++++ INPUT FOR THIS TASK ++++
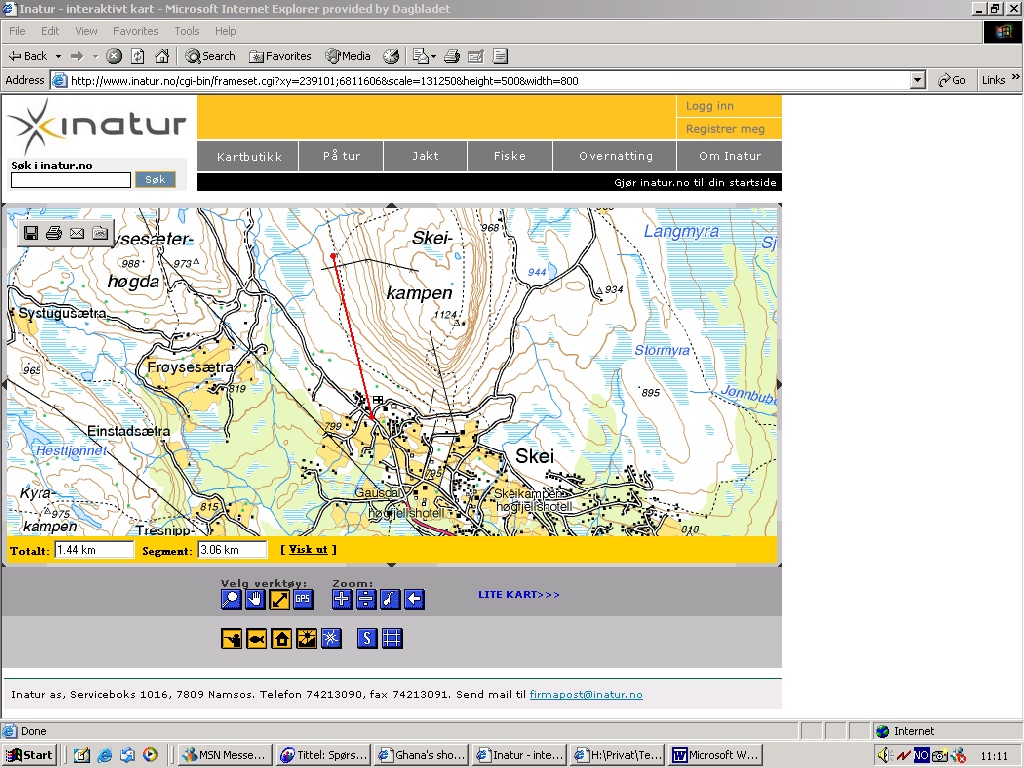Open the Kartbutikk navigation tab
This screenshot has width=1024, height=768.
pos(249,156)
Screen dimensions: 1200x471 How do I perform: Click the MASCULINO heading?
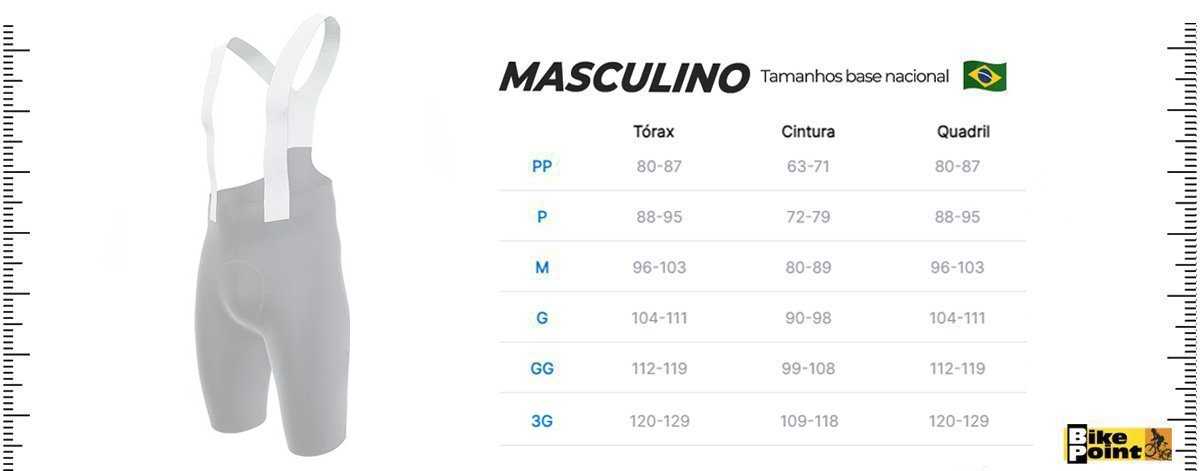pyautogui.click(x=624, y=77)
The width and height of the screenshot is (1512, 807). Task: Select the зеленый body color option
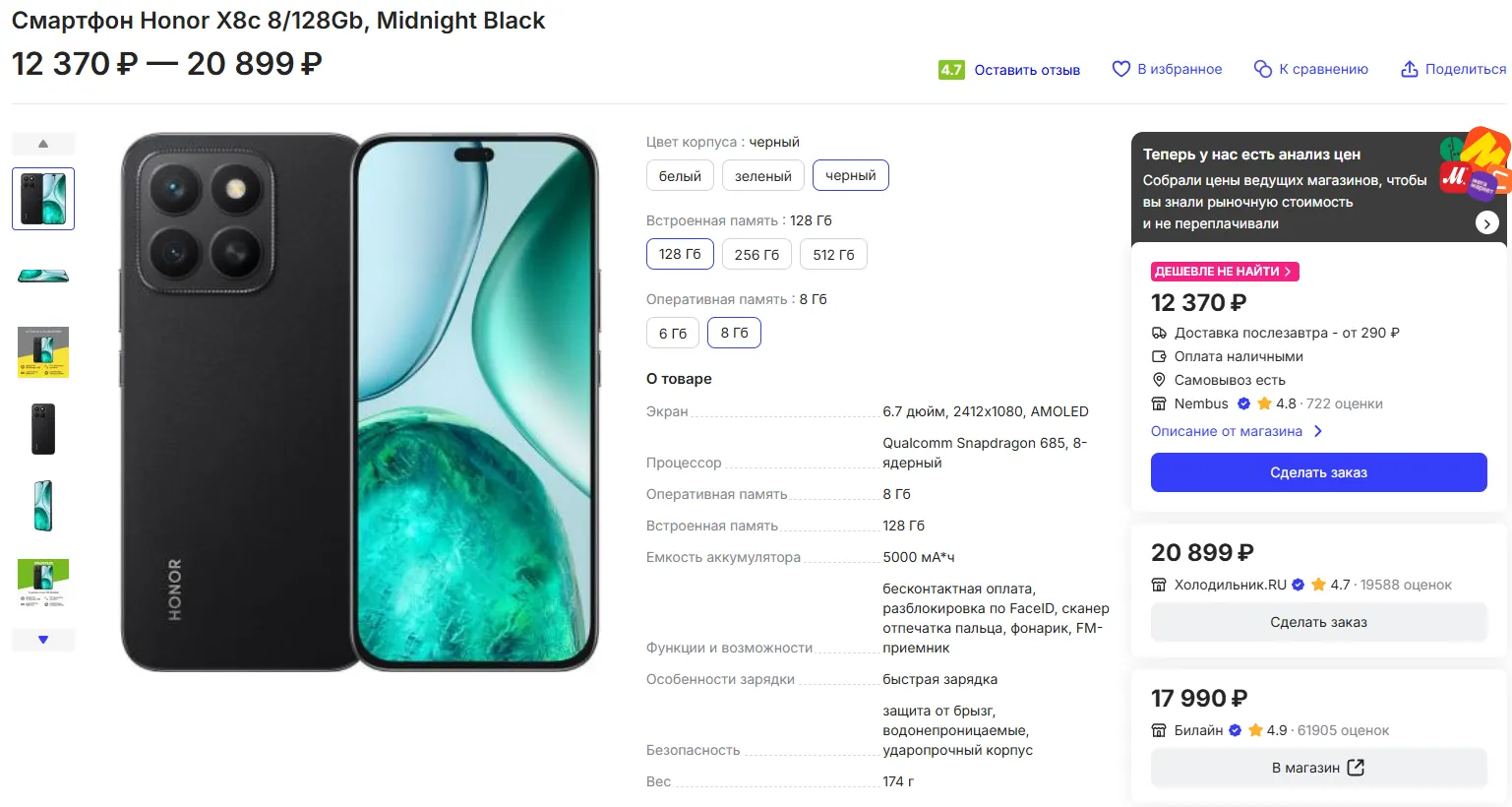click(x=763, y=176)
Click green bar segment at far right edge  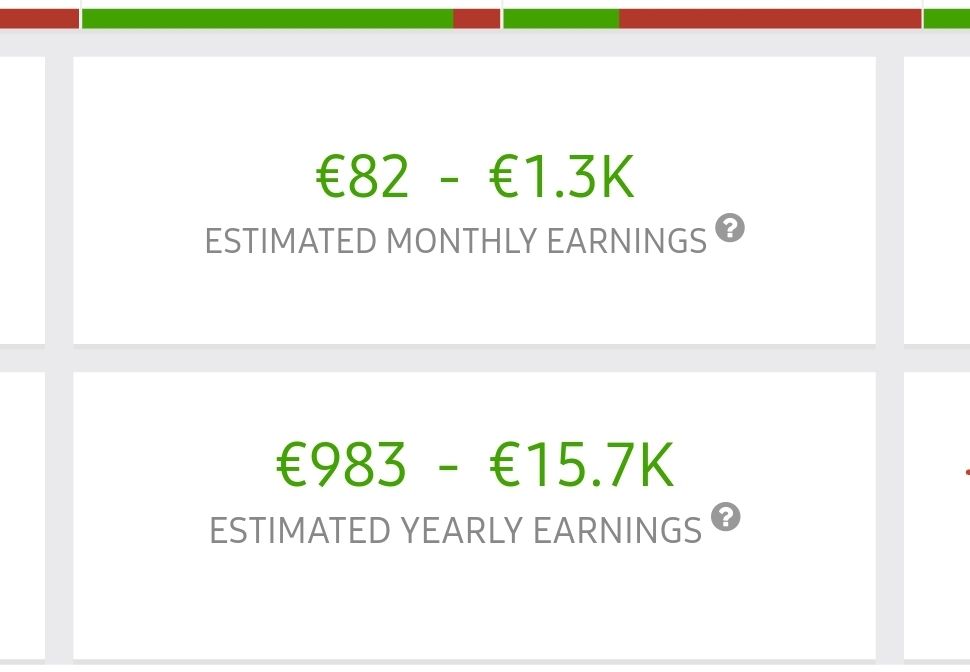click(x=947, y=18)
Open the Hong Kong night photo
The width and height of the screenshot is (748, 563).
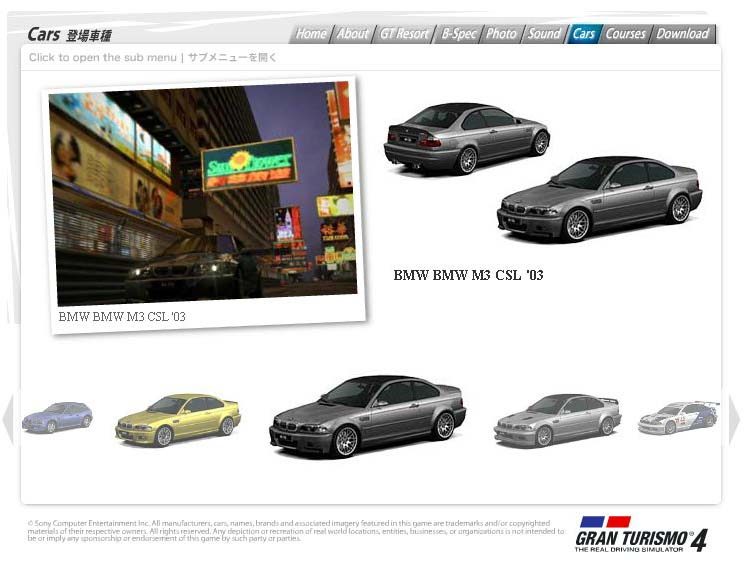(x=204, y=195)
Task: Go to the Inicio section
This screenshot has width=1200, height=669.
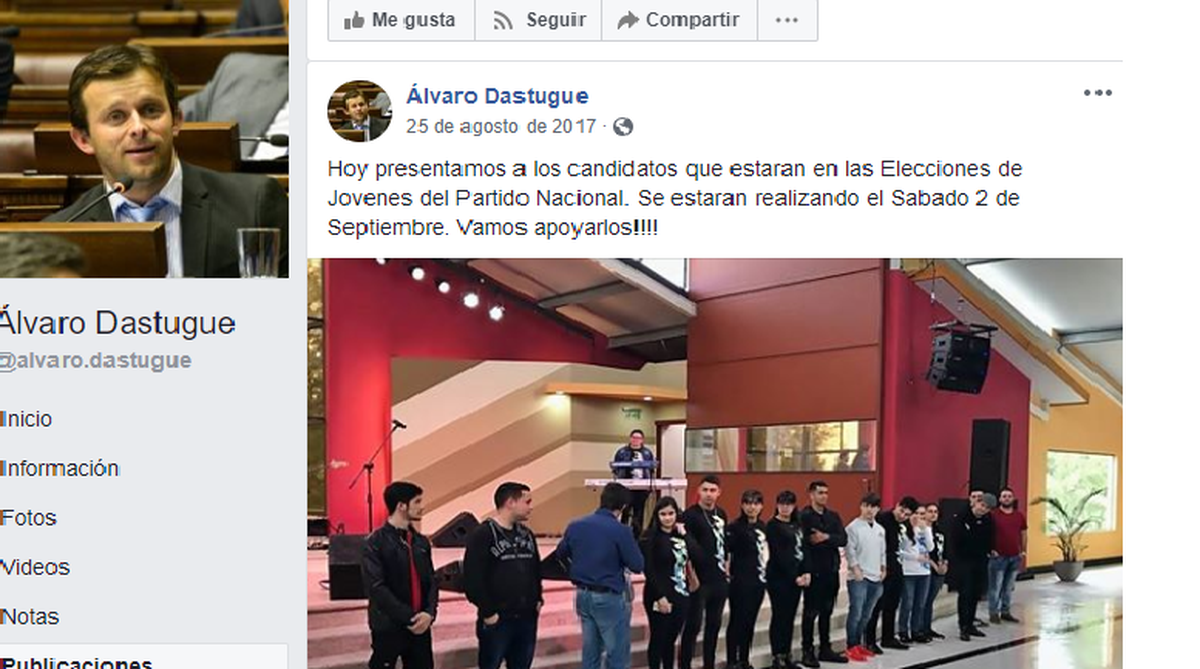Action: (x=26, y=419)
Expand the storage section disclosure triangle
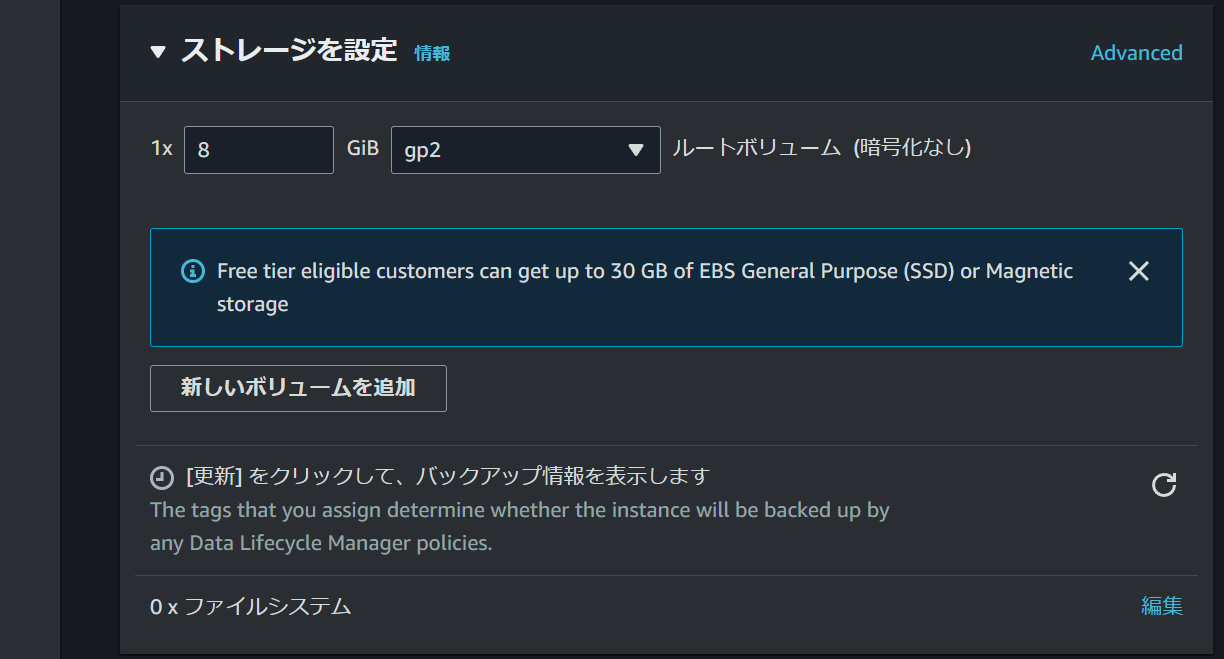The image size is (1224, 659). click(x=158, y=51)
++++
**TASK OBJECTIVE**
Update the records starting with the line containing "Open the Hong Kong night photo" and continuing through the end of the records, replacing "screenshot" with "screen capture" and leaving everything else unchanged. Give only those lines, and leave the pictures out.

**FINAL ANSWER**
Open the Hong Kong night photo
The width and height of the screen capture is (748, 563).
(x=204, y=195)
Task: Go to the Inicio section
This screen capture has width=1200, height=669.
Action: (x=26, y=419)
Expand the storage section disclosure triangle
The image size is (1224, 659). click(x=158, y=51)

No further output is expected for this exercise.